Making Los Angeles more water independent has long been a concern of Mayor Eric Garcetti’s office, with a special focus on revitalizing the Los Angeles River. In line with these efforts, the biennial offered a specific glimpse into its already vibrant history—one that largely goes unseen.

For example, Refik Anadol and Peggy Weil’s video work UnderLA projected photographic images of the sedimentary layers beneath the city’s aquifers onto the concrete banks of the river near the First Street Bridge, revealing a geological context to the river’s origins. Similarly, Kerry Tribe’s film Exquisite Corpse, which was screened outdoors at Sunnynook River Park, captures one mile of the river per minute from Canoga Falls to the Glendale Narrows, to the shore of Long Beach. Each shot reveals the life of the river and its inhabitants, including cats, homeowners, historic graffiti-writers, firefighters, and skateboarders, as well as the landscape itself.

While many of the works were more conceptual than formal, some were sculptural and involved many hands to make them happen.

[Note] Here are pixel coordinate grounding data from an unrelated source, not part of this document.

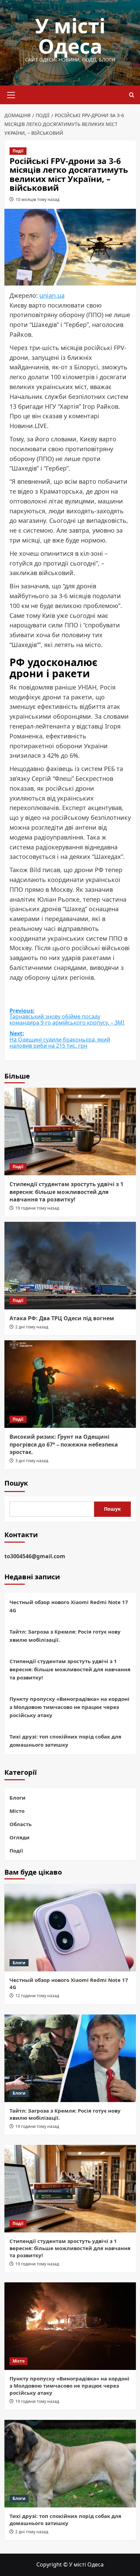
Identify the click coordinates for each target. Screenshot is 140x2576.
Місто (17, 1810)
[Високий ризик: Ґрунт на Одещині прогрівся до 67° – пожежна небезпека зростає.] (70, 1384)
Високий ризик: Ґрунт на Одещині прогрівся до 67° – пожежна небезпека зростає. (64, 1444)
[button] (11, 94)
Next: (60, 1040)
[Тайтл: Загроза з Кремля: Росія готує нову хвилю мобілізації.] (70, 2058)
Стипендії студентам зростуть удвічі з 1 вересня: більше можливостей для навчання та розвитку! (66, 1191)
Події (18, 151)
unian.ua (52, 295)
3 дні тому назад (31, 1461)
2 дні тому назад (31, 1327)
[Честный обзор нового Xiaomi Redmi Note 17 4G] (70, 1927)
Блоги (17, 1797)
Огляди (20, 1837)
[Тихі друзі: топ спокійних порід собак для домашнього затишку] (70, 2463)
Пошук (16, 1483)
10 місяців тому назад (37, 199)
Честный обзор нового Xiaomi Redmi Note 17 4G (69, 1606)
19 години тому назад (37, 1208)
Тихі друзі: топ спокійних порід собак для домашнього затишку (65, 1740)
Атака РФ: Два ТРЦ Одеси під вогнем (62, 1318)
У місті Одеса (70, 36)
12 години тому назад (37, 1996)
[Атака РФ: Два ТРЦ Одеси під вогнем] (70, 1265)
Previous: (67, 1017)
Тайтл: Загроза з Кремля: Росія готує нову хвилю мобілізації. (65, 1635)
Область (21, 1824)
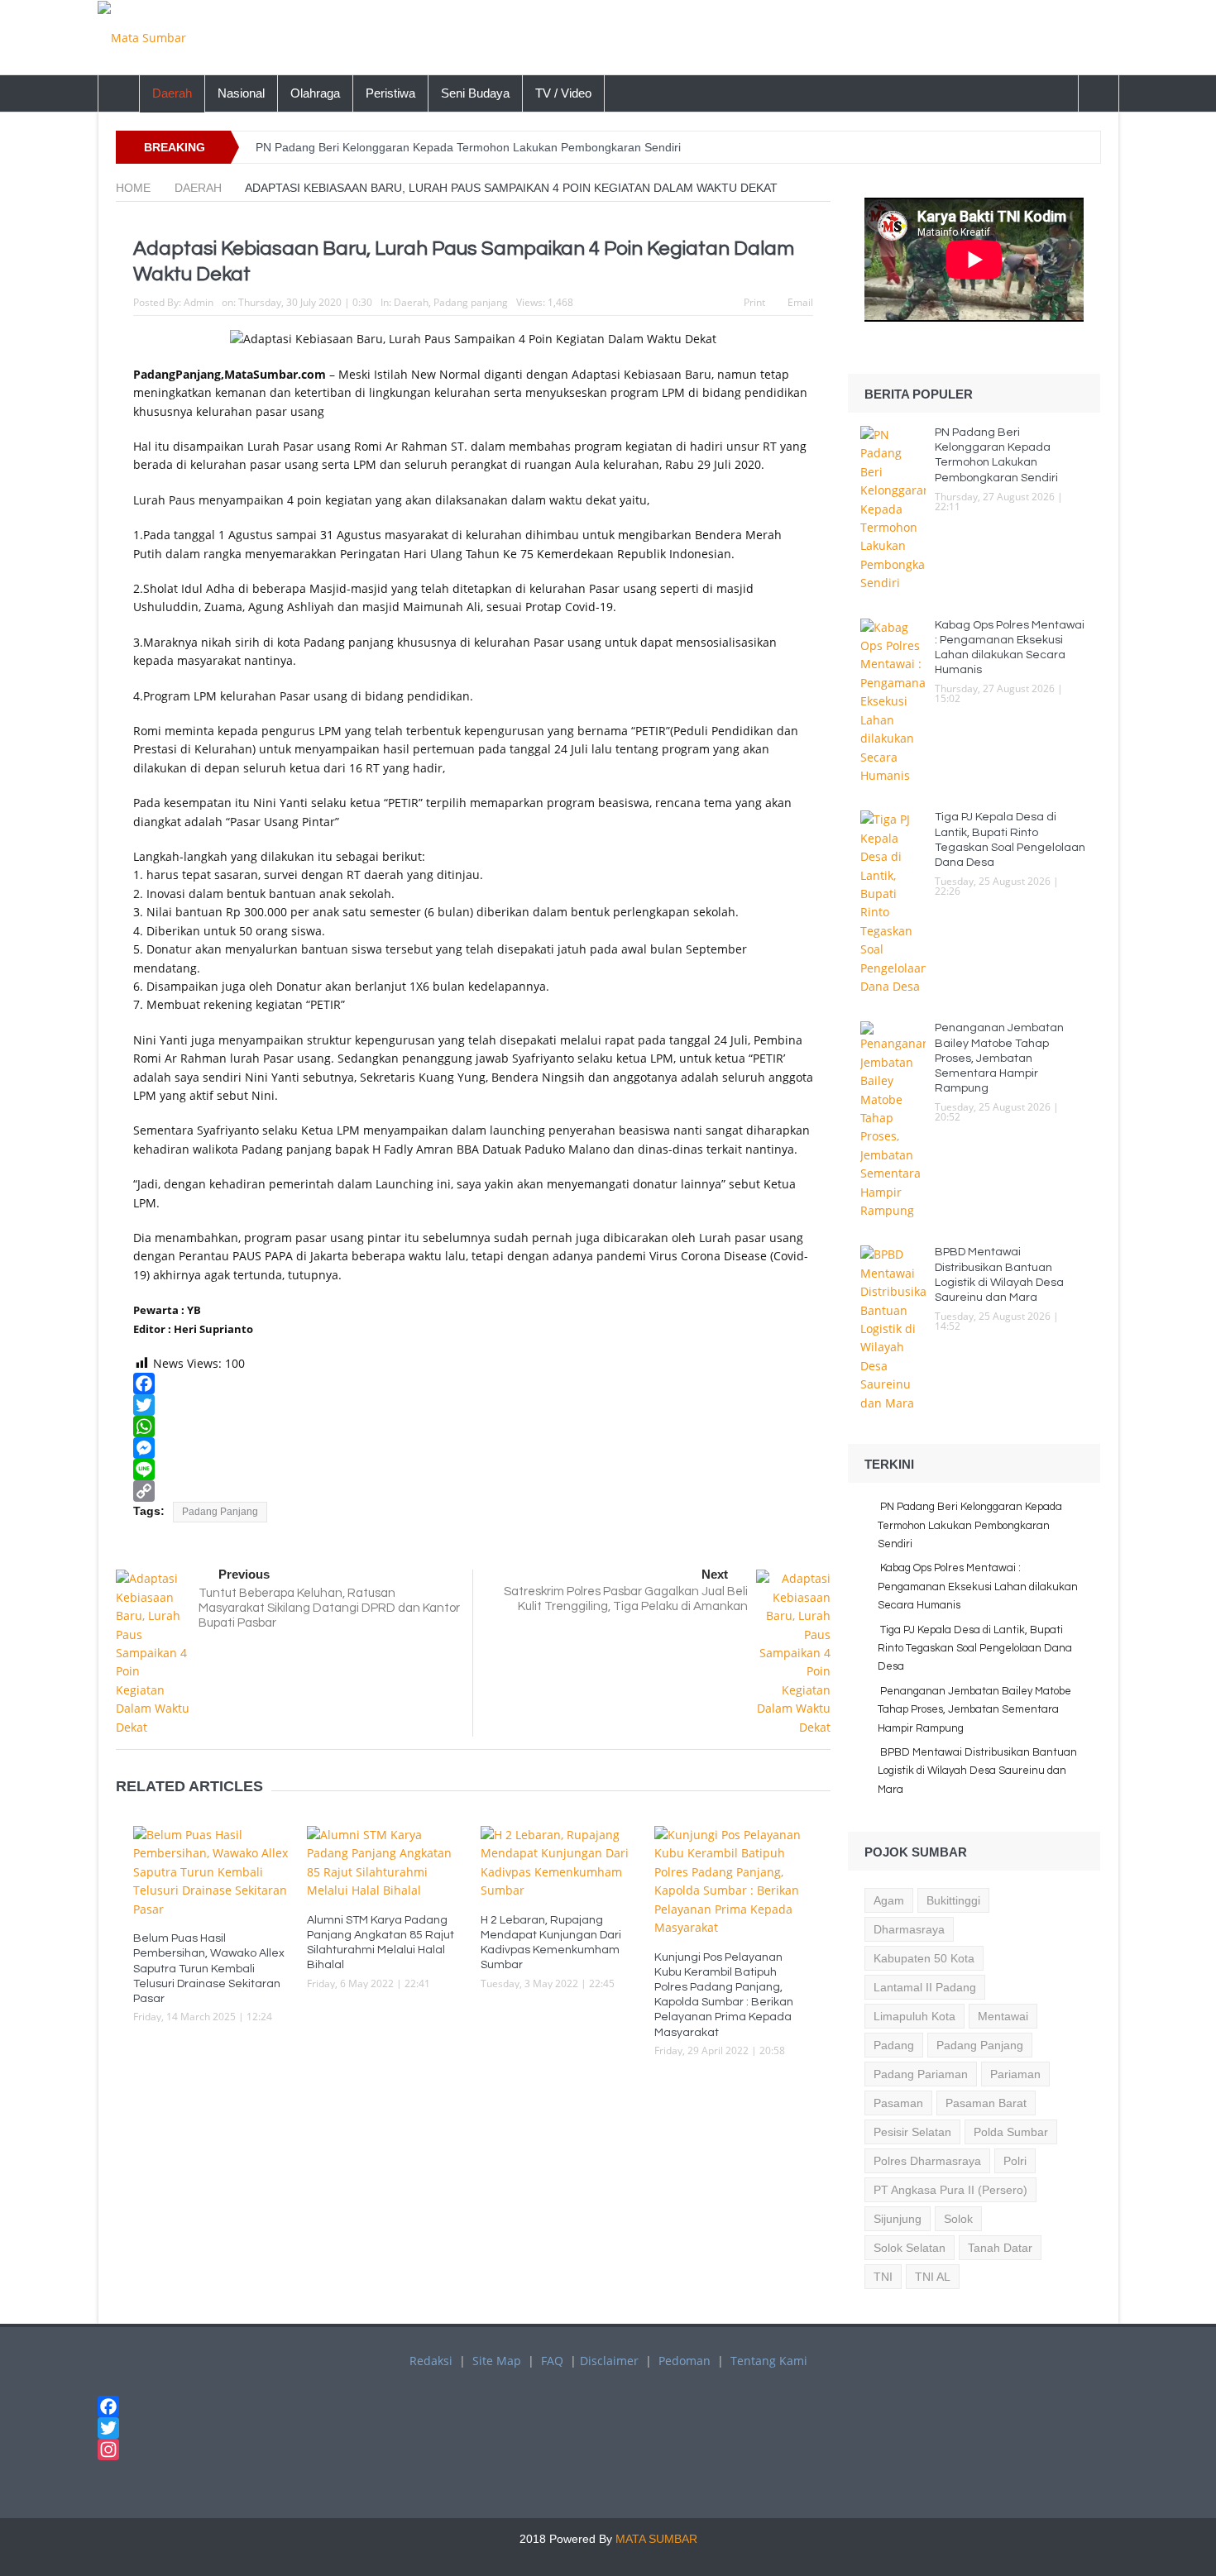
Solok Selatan (910, 2247)
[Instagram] (608, 2449)
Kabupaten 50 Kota (924, 1958)
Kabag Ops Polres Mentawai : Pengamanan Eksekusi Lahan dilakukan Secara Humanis (978, 1586)
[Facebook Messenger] (473, 1448)
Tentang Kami (768, 2360)
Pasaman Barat (986, 2103)
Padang (894, 2045)
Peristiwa (390, 93)
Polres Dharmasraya (927, 2160)
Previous (244, 1574)
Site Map (496, 2360)
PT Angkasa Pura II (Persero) (950, 2189)
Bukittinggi (953, 1900)
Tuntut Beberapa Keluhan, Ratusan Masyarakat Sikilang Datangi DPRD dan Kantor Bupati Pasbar (329, 1608)
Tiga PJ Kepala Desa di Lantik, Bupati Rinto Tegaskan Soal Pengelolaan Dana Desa (975, 1648)
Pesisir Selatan (912, 2132)
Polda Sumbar (1011, 2132)
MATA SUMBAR (656, 2538)
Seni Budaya (475, 93)
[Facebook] (473, 1383)
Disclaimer (609, 2360)
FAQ (552, 2360)
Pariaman (1015, 2074)
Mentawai (1003, 2016)
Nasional (241, 93)
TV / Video (563, 93)
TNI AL (932, 2276)
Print (754, 302)
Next (714, 1574)
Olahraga (315, 93)
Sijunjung (898, 2218)
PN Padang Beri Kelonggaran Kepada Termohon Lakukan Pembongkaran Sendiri (468, 147)
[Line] (473, 1469)
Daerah (172, 93)
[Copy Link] (473, 1491)
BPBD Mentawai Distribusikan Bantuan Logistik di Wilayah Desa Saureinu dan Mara (977, 1771)
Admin (198, 302)
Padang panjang (470, 302)
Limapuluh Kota (914, 2016)
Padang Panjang (220, 1511)
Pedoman (684, 2360)
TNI (883, 2276)
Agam (889, 1900)
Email (800, 302)
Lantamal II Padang (925, 1987)
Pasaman (898, 2103)
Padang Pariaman (921, 2074)
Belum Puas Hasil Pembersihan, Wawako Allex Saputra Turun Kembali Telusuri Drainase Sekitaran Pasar (209, 1969)
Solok (958, 2218)
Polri (1015, 2160)
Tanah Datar (1000, 2247)
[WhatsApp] (473, 1426)
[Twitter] (473, 1405)
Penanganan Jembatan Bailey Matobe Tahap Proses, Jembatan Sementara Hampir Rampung (999, 1058)
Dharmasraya (909, 1929)
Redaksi (430, 2360)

Teresa Margolles’s considerable concrete structure La Sombra (The Shade) at Echo Park Lake is a monument to lives lost in Los Angeles. The artist commissioned a team to wash the sites of 100 individual murders throughout the city—of 975 committed between January 1, 2015 and July 1, 2016—then retrieved and used that water and the material it absorbed to mix the cement that was used to build her sculpture. The result is an enormous object that is both ominous and inviting, offering respite from the sun. Video documentation of the process was screened at local businesses around the Echo Park area, including a barber shop and a thrift store. Community-wide inclusion and representation were key.

Ambitious and far-reaching, CURRENT:LA Water aimed to catalyze long-term engagement within the city and among its residents. “It’s about the excitement of the individual works, then seeing them put together as a whole, and hoping that Angelenos discover something about themselves, something about their city, and something about each other in the course of experiencing this particular project,” said Levin.

The dialogues that began at the biennial are a means for continued civic engagement, as well as an innovative way for the public to learn about the city’s history and, together, imagine its future.